Загрузка видео...
Не удалось загрузить видео
Diffusion has shown great promise for generating robot **actions**, can it act as a **world model** to generate the future conditioned on actions? In our work led by han qi Haocheng Yin and in collaboration with Yilun Du, we show a **controllable** action-conditioned video diffusion model can produce photorealistic... show more
38,390 просмотров • 1 год назад •via X (Twitter)
Комментарии: 9

@hanqi359246 @hcy1n @du_yilun This is a huge step forward! Using diffusion models as world models for action-conditioned predictions could revolutionize robotics. Excited to see how this improves policy learning and control.

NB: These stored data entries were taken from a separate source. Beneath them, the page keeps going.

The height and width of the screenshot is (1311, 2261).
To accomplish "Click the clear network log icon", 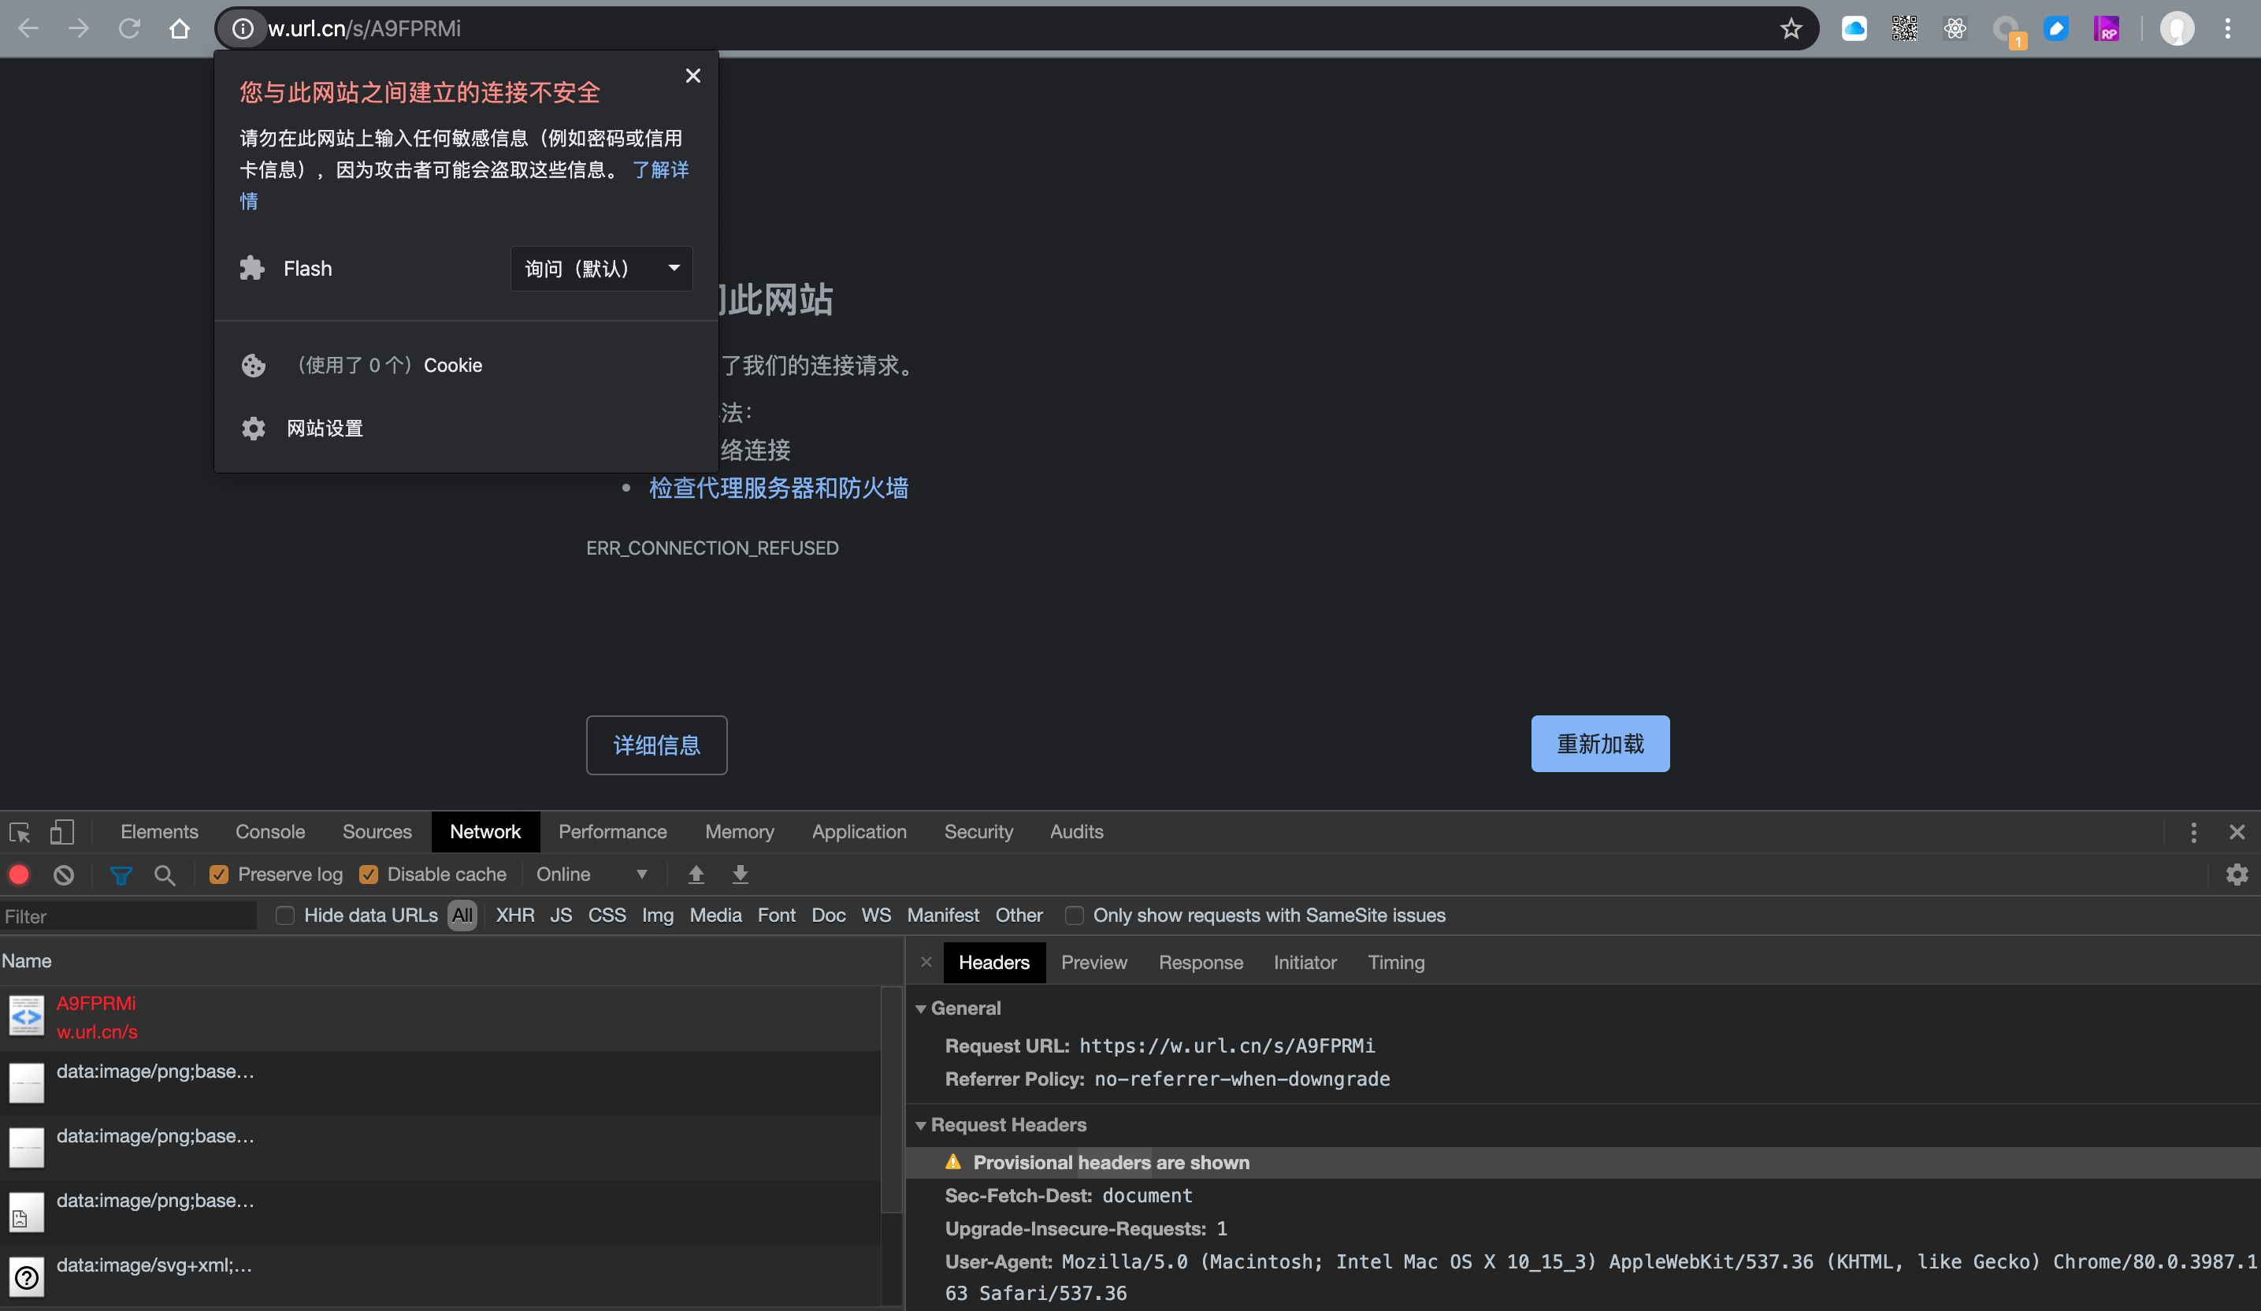I will click(64, 874).
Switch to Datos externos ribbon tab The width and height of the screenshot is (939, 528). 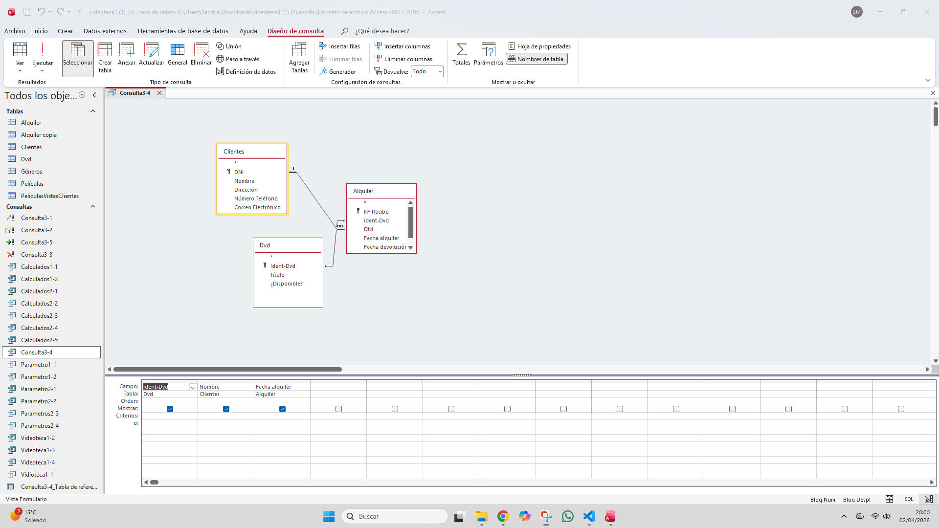coord(105,31)
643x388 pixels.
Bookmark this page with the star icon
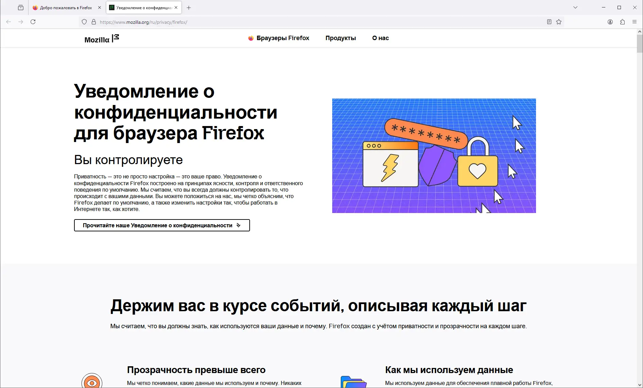(x=559, y=21)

In this episode of the 'In Security' Podcast, coming to you from the Himalayas, @WilHarm3, Operating Partner and CISO at @craft_ventures, and Josh Mullis, Head of Information Security at @productiv_inc, share thoughts on the evolving role of a CISO. 🔗:

@hanqi359246 @hcy1n @du_yilun 😮

@hanqi359246 @hcy1n @du_yilun When I see this I think 3D printer control.

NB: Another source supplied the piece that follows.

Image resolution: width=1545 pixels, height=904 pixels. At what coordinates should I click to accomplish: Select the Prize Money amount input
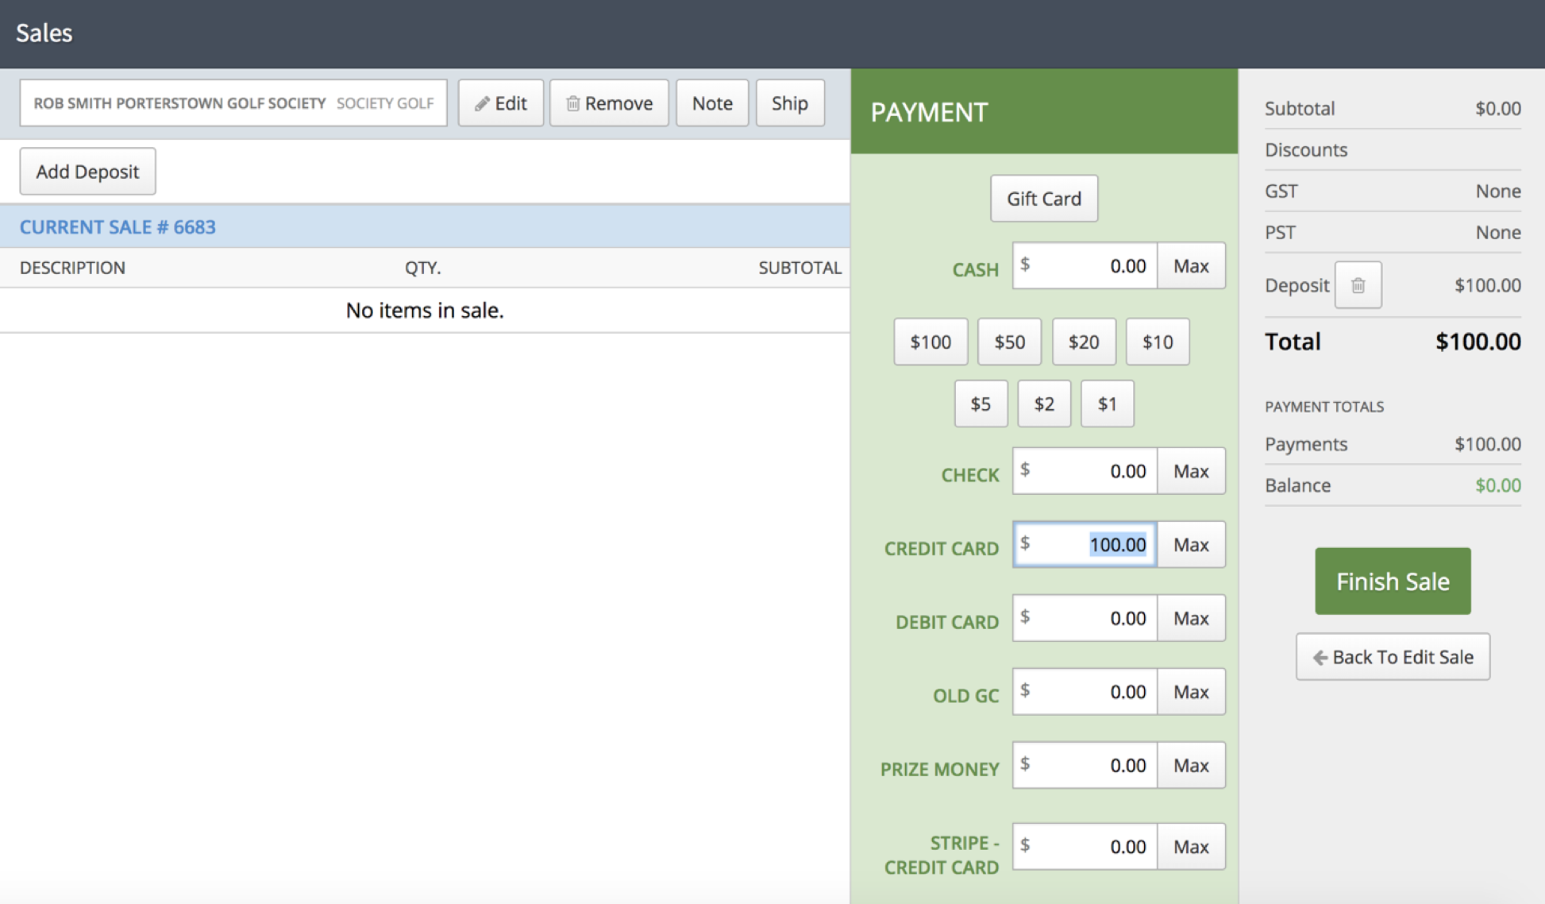pyautogui.click(x=1085, y=766)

@hanqi359246 @hcy1n @du_yilun Melt the glaciers

@hanqi359246 @hcy1n @du_yilun 😯

@hanqi359246 @hcy1n @du_yilun cool work!

@hanqi359246 @hcy1n @du_yilun Seems like a bit wasteful (for compute) to plan in image space, could we adapt this with V-JEPA which gives us video prediction in a latent space? Or is there a benefit to images?

@hanqi359246 @hcy1n @du_yilun Great comment. Definitely prediction in latent space should be the way forward. Perhaps not just latent space, but more structured representations that are object-centric/semantic. Images may be just a showcase of possibility and first step.